This is the NodeJS port of the Python version of PAL.
⚡ Features
- Modular Components: Break prompts into reusable, versioned components
- Template System: Powerful Nunjucks-based templating with variable injection
- Dependency Management: Import and compose components from local files or URLs
- LLM Integration: Built-in support for OpenAI, Anthropic, and custom providers
- Evaluation Framework: Comprehensive testing system for prompt validation
- Rich CLI: Beautiful command-line interface with syntax highlighting
- Flexible Extensions: Use
.pal/.pal.libor.yml/.lib.ymlextensions - Type Safety: Full TypeScript support with Zod validation for all schemas
- Observability: Structured logging and execution tracking
📦 Installation
# Install with npm
npm install -g pal-framework
# Or with yarn
yarn global add pal-framework
# Or with pnpm
pnpm add -g pal-framework📁 Project Structure
my_pal_project/
├── prompts/
│ ├── classify_intent.pal # or .yml for better IDE support
│ └── code_review.pal
├── libraries/
│ ├── behavioral_traits.pal.lib # or .lib.yml
│ ├── reasoning_strategies.pal.lib
│ └── output_formats.pal.lib
└── evaluation/
└── classify_intent.eval.yaml🚀 Quick Start
1. Create a Component Library
For a detailed guide, read this.
# libraries/traits.pal.lib
pal_version: "1.0"
library_id: "com.example.traits"
version: "1.0.0"
description: "Behavioral traits for AI agents"
type: "trait"
components:
- name: "helpful_assistant"
description: "A helpful and polite assistant"
content: |
You are a helpful, harmless, and honest AI assistant.
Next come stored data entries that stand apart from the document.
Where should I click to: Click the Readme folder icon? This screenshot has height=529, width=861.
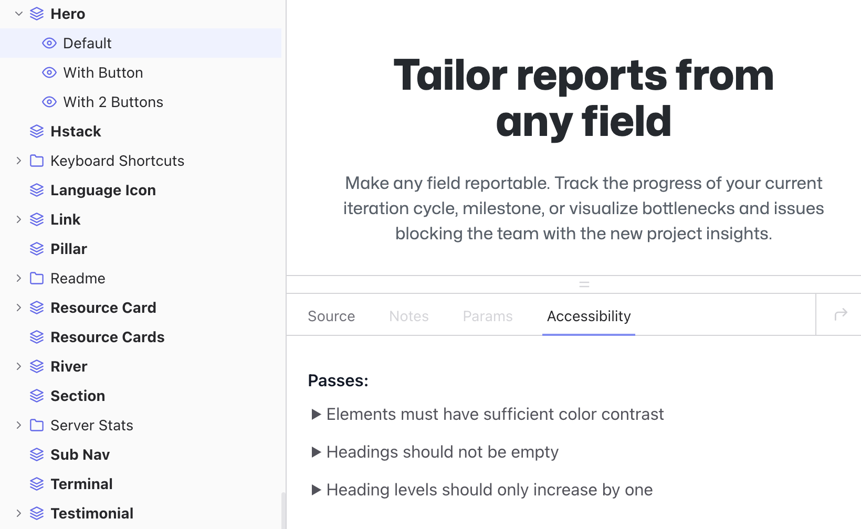coord(37,278)
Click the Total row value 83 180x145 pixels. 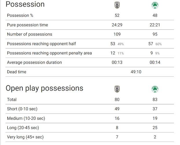155,100
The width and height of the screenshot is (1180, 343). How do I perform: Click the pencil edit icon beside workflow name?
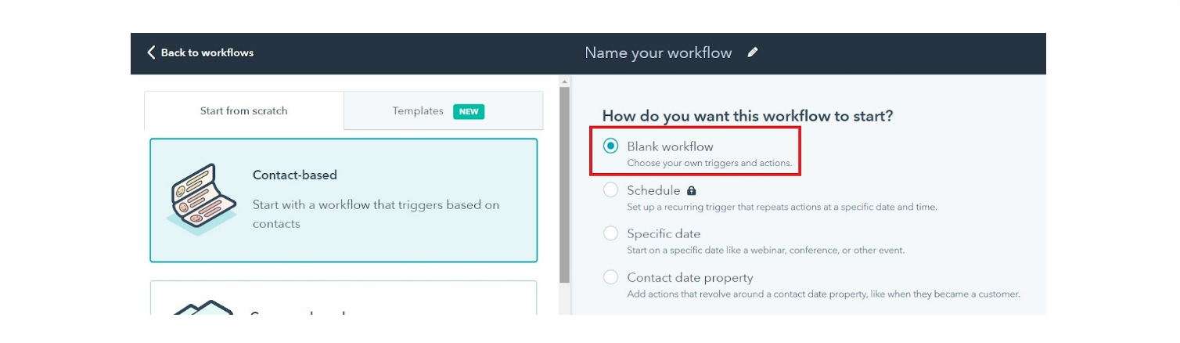click(x=753, y=52)
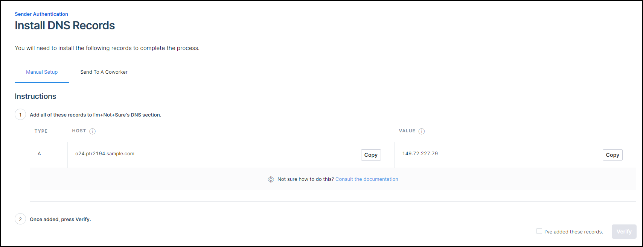Viewport: 643px width, 247px height.
Task: Copy the host o24.ptr2194.sample.com
Action: tap(371, 155)
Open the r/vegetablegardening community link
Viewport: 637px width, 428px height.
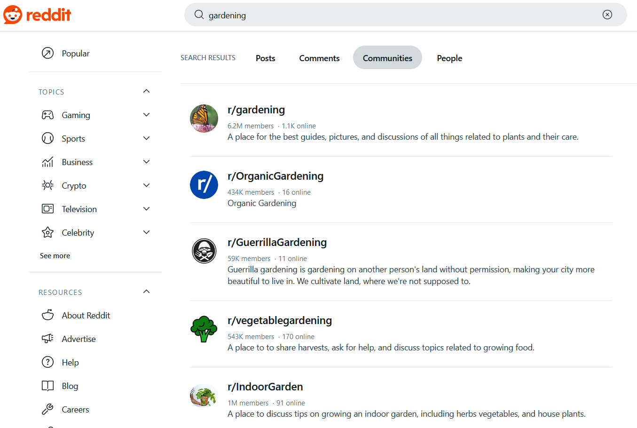point(279,320)
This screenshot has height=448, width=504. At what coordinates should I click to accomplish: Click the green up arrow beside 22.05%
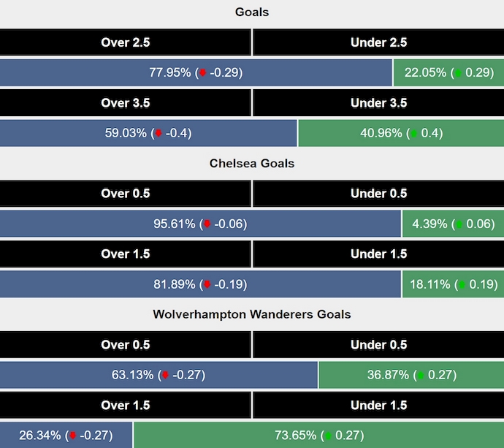457,73
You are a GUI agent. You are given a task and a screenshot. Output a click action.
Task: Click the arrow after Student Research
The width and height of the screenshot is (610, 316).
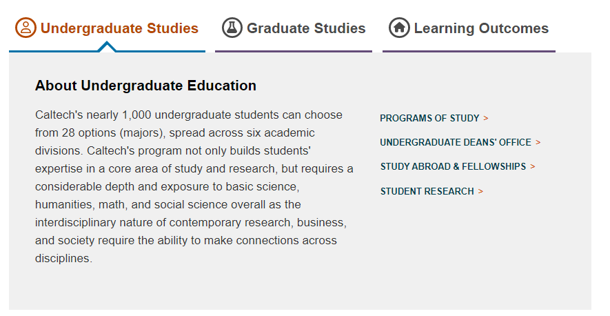480,192
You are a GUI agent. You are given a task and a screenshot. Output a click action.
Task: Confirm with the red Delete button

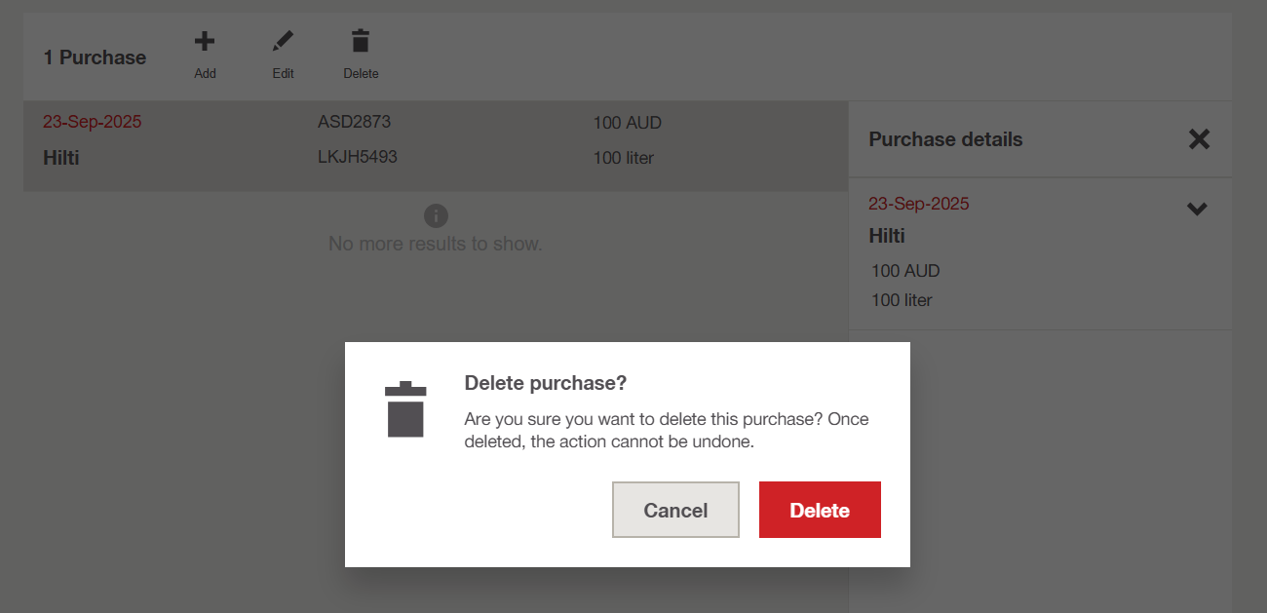click(x=820, y=510)
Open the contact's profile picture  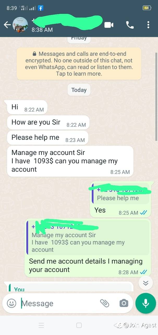(x=20, y=25)
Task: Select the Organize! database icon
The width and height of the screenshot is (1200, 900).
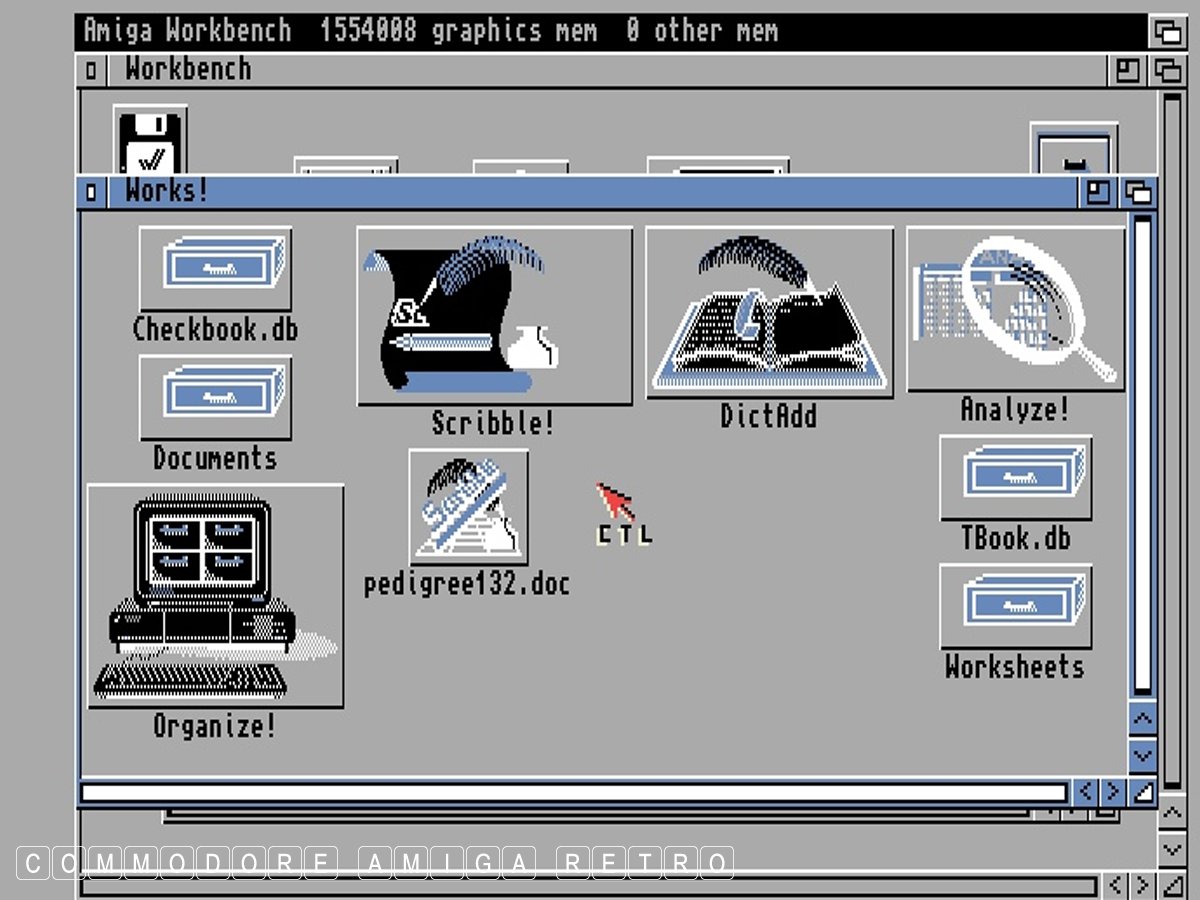Action: click(215, 596)
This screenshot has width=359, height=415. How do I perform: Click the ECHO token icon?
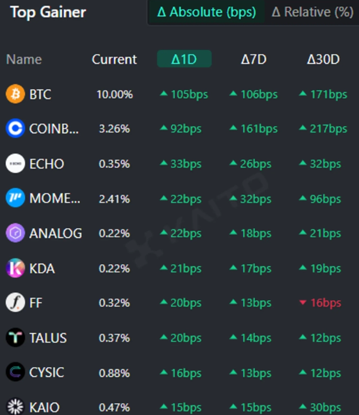pos(15,164)
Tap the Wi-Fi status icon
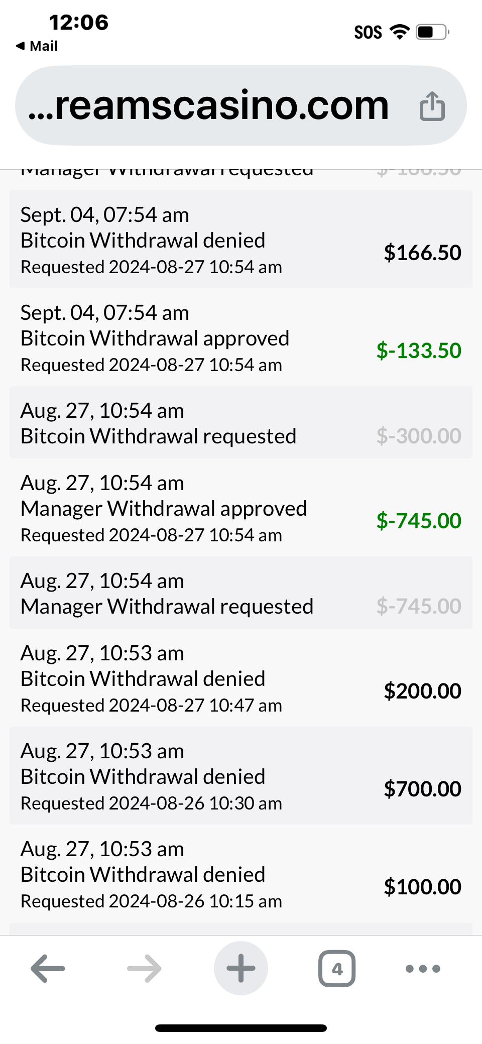The width and height of the screenshot is (482, 1044). pos(400,32)
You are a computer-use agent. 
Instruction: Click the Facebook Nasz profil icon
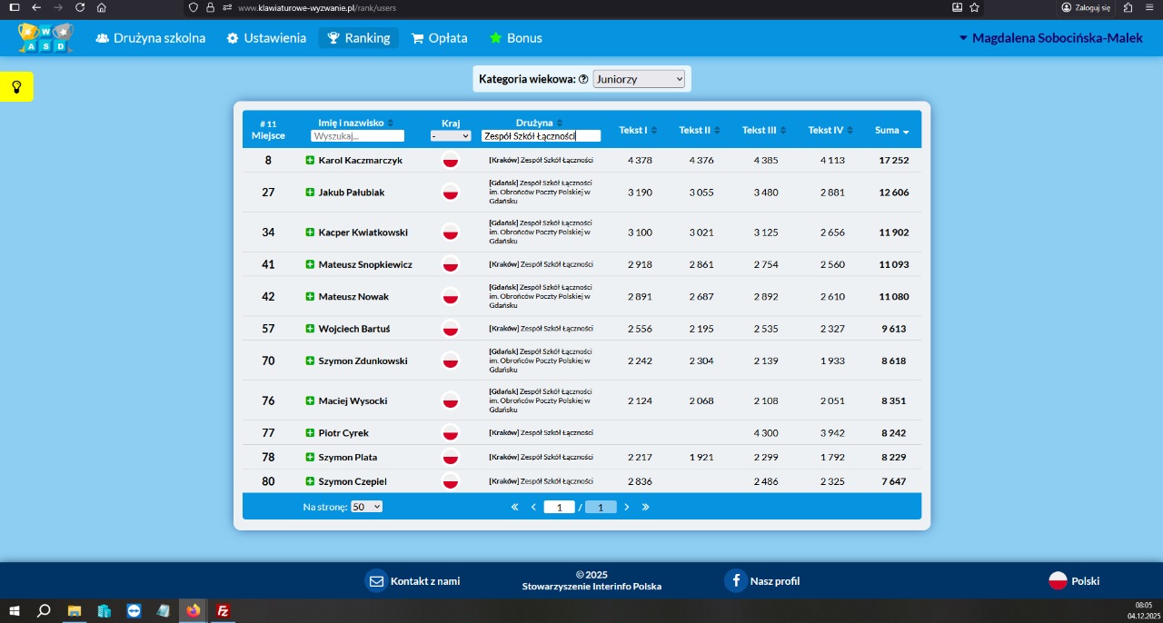(735, 581)
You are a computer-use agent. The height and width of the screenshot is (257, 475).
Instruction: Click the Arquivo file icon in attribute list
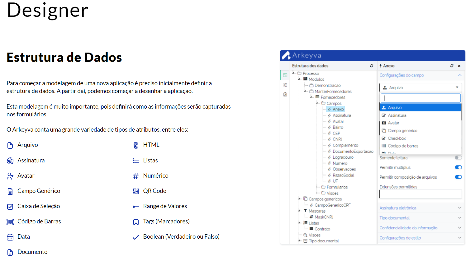[9, 145]
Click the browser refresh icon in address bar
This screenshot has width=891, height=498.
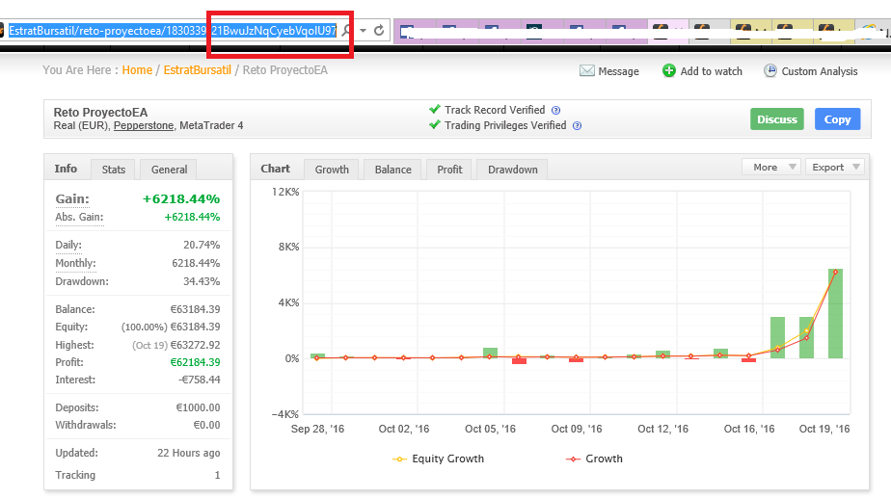pos(379,31)
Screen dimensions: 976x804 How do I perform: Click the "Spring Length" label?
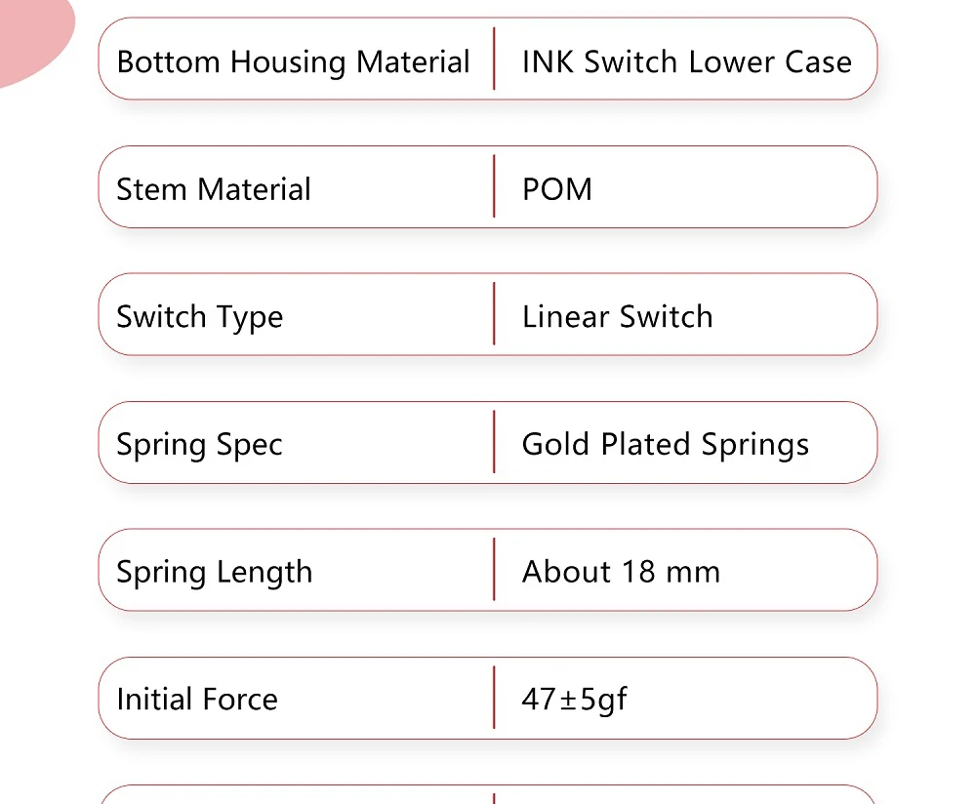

You provide
accurate information while being respectful and considerate.2. Create a Prompt Assembly
For a detailed guide, read this.
# prompts/classify_intent.pal
pal_version: "1.0"
id: "classify-user-intent"
version: "1.0.0"
description: "Classifies user queries into intent categories"
imports:
traits: "./libraries/traits.pal.lib"
variables:
- name: "user_query"
type: "string"
description: "The user's input query"
- name: "available_intents"
type: "list"
description: "List of available intent categories"
composition:
- "{{ traits.helpful_assistant }}"
- ""
- "## Task"
- "Classify this user query into one of the available intents:"
- ""
- "**Available Intents:**"
- "{% for intent in available_intents %}"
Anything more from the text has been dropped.